* [Passage]
****************
Modern was my favorite as well.
I was thinking yesterday, back in '75 I was shooting for the yearbook, a senior in high school, and using a Pen FT. Had a little darkroom in the basement.
Supposing it had occurred to me I needed a full size slr? What would I have bought? And I've come to the conclusion: OM1 or a KONICA
Why? I read the photo mags. I absorbed their biases, perhaps less vehemently expressed than on the net these days, but there nontheless.
I'd rule out Nikon and Canon as too expensive and too obvious. the German cameras, still being referenced as top of the heap, way too expensive. At the moment, Minolta was a bit old fashioned with the SRT. And Pentax, with the SPF, the ES II, and the SP1000... screw mount, old fashioned, man.
So you see, my two favorite cameras I'd have passed right by.
So why OM1? First, the lens mount etc is very familiar to someone used to the Pen FT. Second, it was the 'it' camera of the moment, the smallest, Olympus wrote great ads... photo schools (including my college) used OM1's to teach with. The OM1 was a bit Whole Earth, you know?
****************
* [Available data]
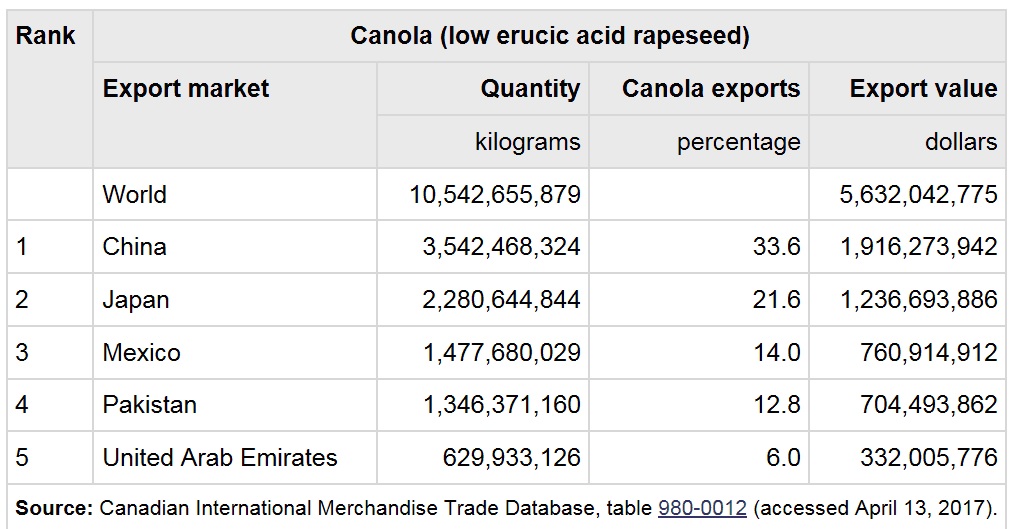Click the World row label
The height and width of the screenshot is (529, 1010).
(x=134, y=194)

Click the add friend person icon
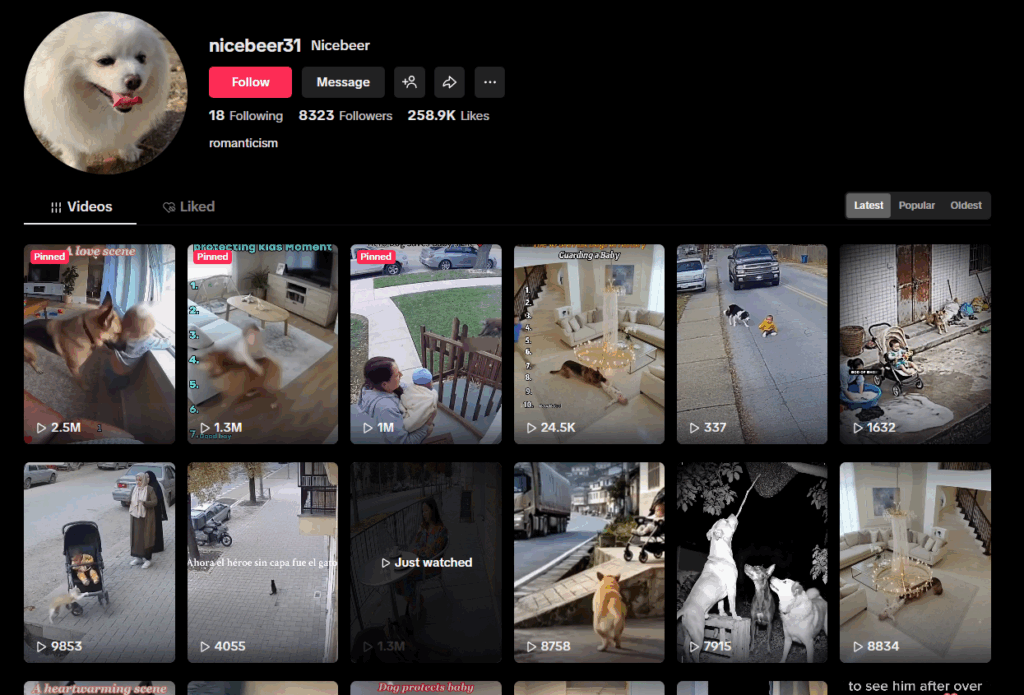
****************
* [Work instructions]
1. Write out the camera post word for word, everything from "So you see, my" down to "Earth, you know?".
2. Carry the camera post on from its last sentence.
Nothing in the listing matters here.

* [Exercise results]
1.
So you see, my two favorite cameras I'd have passed right by.
So why OM1? First, the lens mount etc is very familiar to someone used to the Pen FT. Second, it was the 'it' camera of the moment, the smallest, Olympus wrote great ads... photo schools (including my college) used OM1's to teach with. The OM1 was a bit Whole Earth, you know?

2.
So why Konica? It's those damn magazines. The way they insinuate a pecking order, nothing too explicit, only the asides and examples they'd throw in, you know, casually. I note that Leica, Contax... and Konica were mentioned as the 'in the know', cognoscenti, sort of way. The mags were selling Konica as the insider camera. (I think this was left over excitement over their pioneering the EE system. I have a Konica now: amazingly the 'leather' hasn't shrunken, and it's a shutter priority camera. ugh.)
10 years later I came to the same conclusion: I bought the OM2s, considered the Minolta, didn't even look at Pentax. Now of course the OM2s is still the most feature rich of my cameras, and works great... only the vf is still a bit dim even with a brighter screen, and it eats batteries. The Program Plus from the same era simply works.
Goes to show something...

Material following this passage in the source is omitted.